Conceptually, I think it should be something like this:
Data$Rating_var <- rowSums((Numeric_Rating - Avg_rating)*Value,na.rm=TRUE)/rowSums(Data[,2:8],na.rm=TRUE))
Where Numeric_Rating corresponds to Rating_wt:
Never = 1
Rarely = 2
Occasionally = 3
Sometimes = 4
Frequently = 5
Usually = 6
Always = 7
and Value is the corresponding cell for each Numeric_Rating by Item intersection.

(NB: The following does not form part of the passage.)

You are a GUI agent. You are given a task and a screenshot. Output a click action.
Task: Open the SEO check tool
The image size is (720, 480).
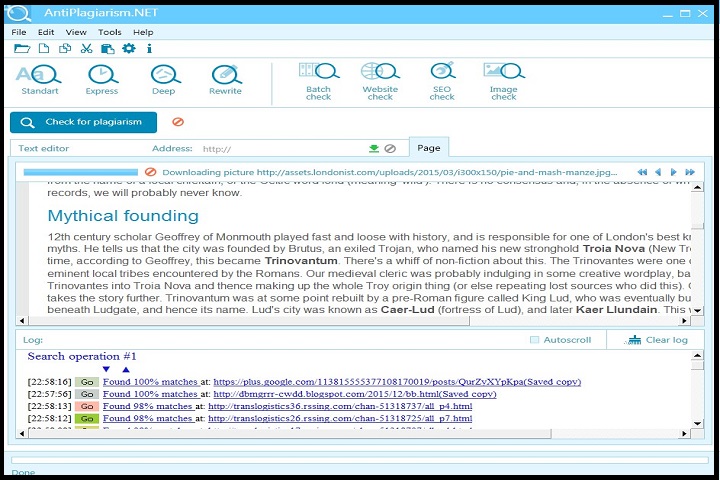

I'd suggest you try to reshape your dataset before you apply your calculations, as it will be easier.
library(dplyr)
library(tidyr)
Item <- c("A", "B", "C", "D")
cat1 <- c(4,12,17,NA)
cat2 <- c(NA,10,20,15)
cat3 <- c(17,5,12,6)
cat4 <- c(10,12,17,NA)
cat5 <- c(3,21,NA,16)
cat6 <- c(2,14,12,20)
cat7 <- c(7,NA,18,23)
Data <- data.frame(Item=Item, Never=cat1,Rarely=cat2,Occasionally=cat3, Sometimes=cat4,Frequently=cat5,Usually=cat6,Always=cat7,stringsAsFactors=FALSE)
Data %>%
gather(category, value, -Item) %>% # reshape dataset
mutate(Rating = recode(category, "Never"=1,"Rarely" = 2,"Occasionally" = 3,
"Sometimes" = 4,"Frequently" = 5,
"Usually" = 6,"Always" = 7)) %>% # assign rating
group_by(Item) %>% # for each item
mutate(Avg = sum(Rating*value, na.rm=T) / sum(value, na.rm=T), # calculate Avg
variance = sum(abs(Rating - Avg)*value, na.rm=T) / sum(value, na.rm=T)) %>% # calculate Variance using the Avg
ungroup() %>% # forget the grouping
select(-Rating) %>% # no need the rating any more
spread(category, value) %>% # reshape back to original form
select_(.dots = c(names(Data), "Avg", "variance")) # get columns in the desired order
# # A tibble: 4 x 10
# Item Never Rarely Occasionally Sometimes Frequently Usually Always Avg variance
# * <chr> <dbl> <dbl> <dbl> <dbl> <dbl> <dbl> <dbl> <dbl> <dbl>
# 1 A 4 NA 17 10 3 2 7 3.976744 1.326122
# 2 B 12 10 5 12 21 14 NA 3.837838 1.530314
# 3 C 17 20 12 17 NA 12 18 3.739583 1.879991
# 4 D NA 15 6 NA 16 20 23 5.112500 1.529062
Try to run the piped process step by step to see how it works, especially if you're not familiar with the dplyr and tidyr syntax.